The final scene outside is one of the best I've seen Homicide do in its entire run because it's one of the subtlest. Bayliss knows what his job is but he knows the kind of man Slayton was. He puts forth that even if Wystan doesn't go to jail she might very well lose her license to practice medicine.  If that happens more people will die, some of them like Slayton but if we argue that every life has meaning then that is a bad thing.  All Frank says is: "The man is dead. That's all I have to say." Bayliss gets out of the car, supposedly to do his job. And then he stands outside it. "It's so quiet," he says to Frank. Frank also gets outside the car…and then the episode ends with no clear idea of what the detectives are going to do.
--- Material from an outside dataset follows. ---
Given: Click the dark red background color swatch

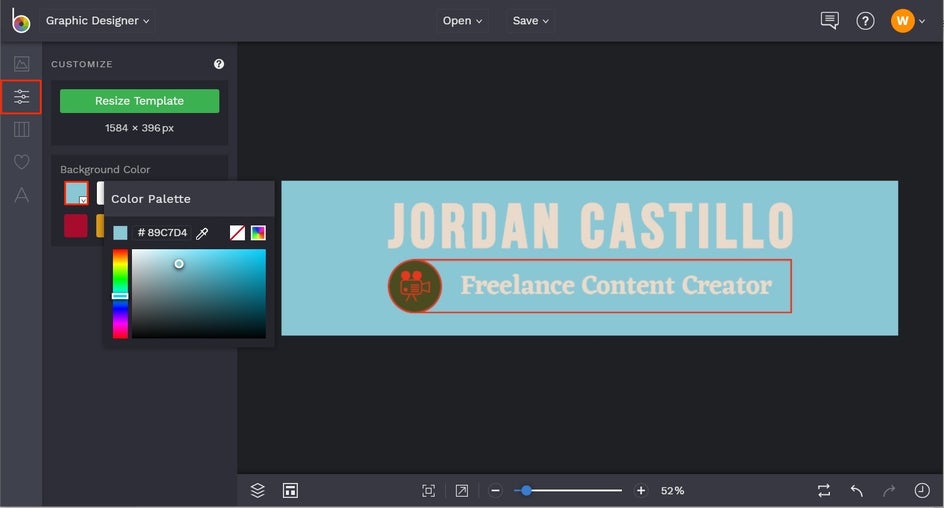Looking at the screenshot, I should [76, 226].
For all of the ambiguity of Homicide in so much of its storytelling, it's rare for an episode to end so ambiguously and that is the right call. Slayton's name is written in black in future episodes but we never learn what Bayliss chose to do. Did he arrest her? Did he take this back to the states attorney? Did they decide not to charge her? We never find out and we don't need to know. Some things are best left a secret. I have my interpretation and you have yours and the truth is left to how you want to see it. It's the clearest sign that Homicide has moved away from the idea of our detectives being the heroes they were portrayed in so clearly in the first half of Season 4. The way forward will only become grayer from here on.

 

NOTES FROM THE BOARD

When Meldrick goes to visit his brother in the hospital, Anthony's brother is Dr. Battey. This is the first in a running gag on Homicide involving Lewis and certain detectives and situations that have appropriate names that border on puns.
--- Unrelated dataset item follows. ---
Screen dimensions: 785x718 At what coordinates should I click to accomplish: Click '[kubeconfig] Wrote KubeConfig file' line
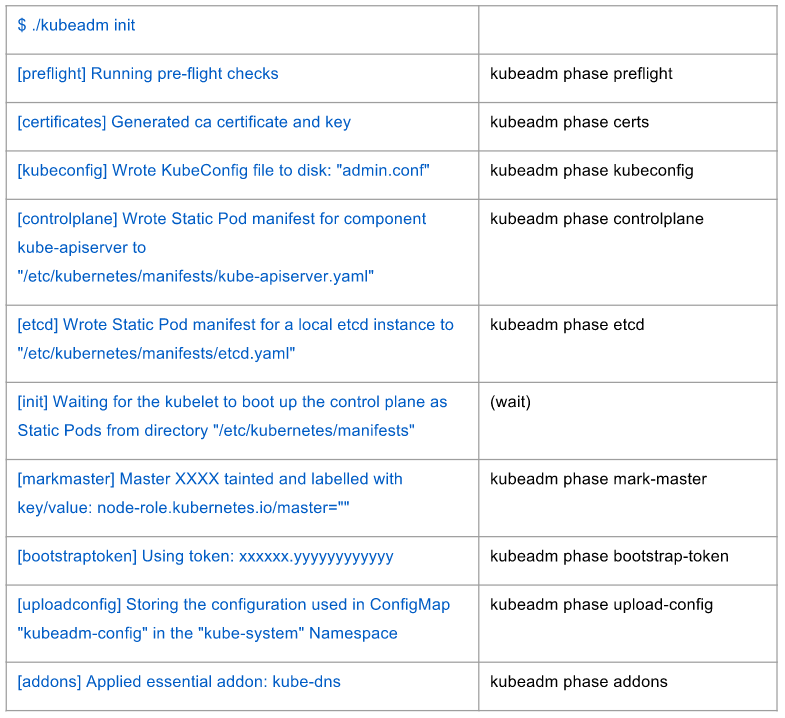223,170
'Detective Munch': We see Munch engage in the first of his dialogues with Russert, officially his new partner. He talks about his determination to live on 1500 calories a day, not go on the same benders as he used to, and that he doesn't smoke. (Hmmm.) He says that he's going to live to a hundred and live a simple, quiet life something Russert mocks. He then speaks that Howard, like him, is living a life of 'quiet desperation'. Then he sees her engage in a lip lock with her beau. "Let's get a double cheeseburger with mayonnaise"
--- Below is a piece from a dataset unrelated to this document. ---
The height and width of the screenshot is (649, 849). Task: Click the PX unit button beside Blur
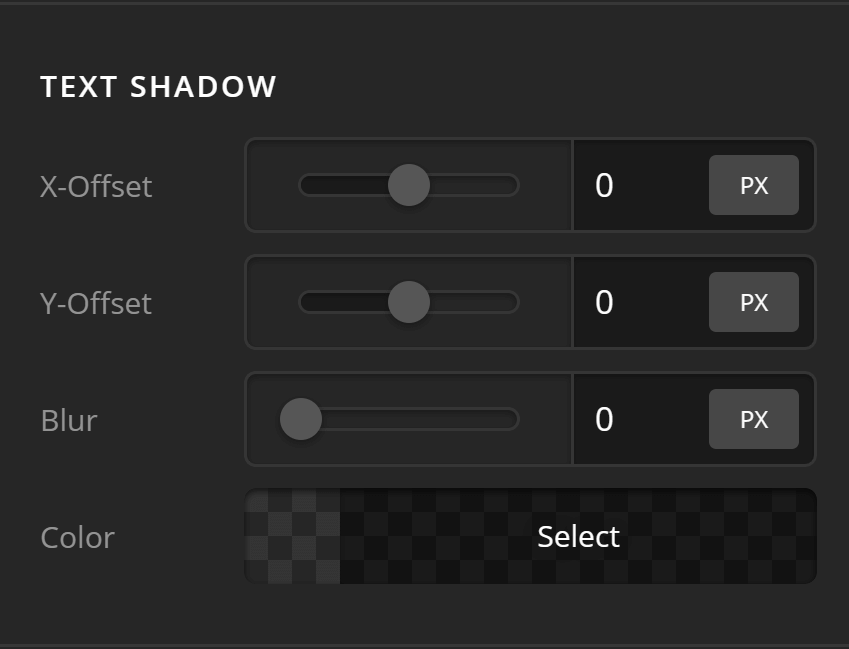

Hey, Isn't That…Mimi Kennedy, who plays Dr. Wystan, began her career in TV when she starred in the Stockard Channing series Just Friends in 1979 and then played Nan Gallagher in The Two of Us. She played Doris Winger in the series Spencer and then played Ruth Sloan in the ABC series Homefront set in WWII. She played Abby O'Neill in Dharma & Greg for all six seasons before finally making it big as Marjorie, the head of AA in the Alison Janney-Anna Faris comedy classic Mom. She can be seen as Dr. Mildred Newman in Season 3 of Monster.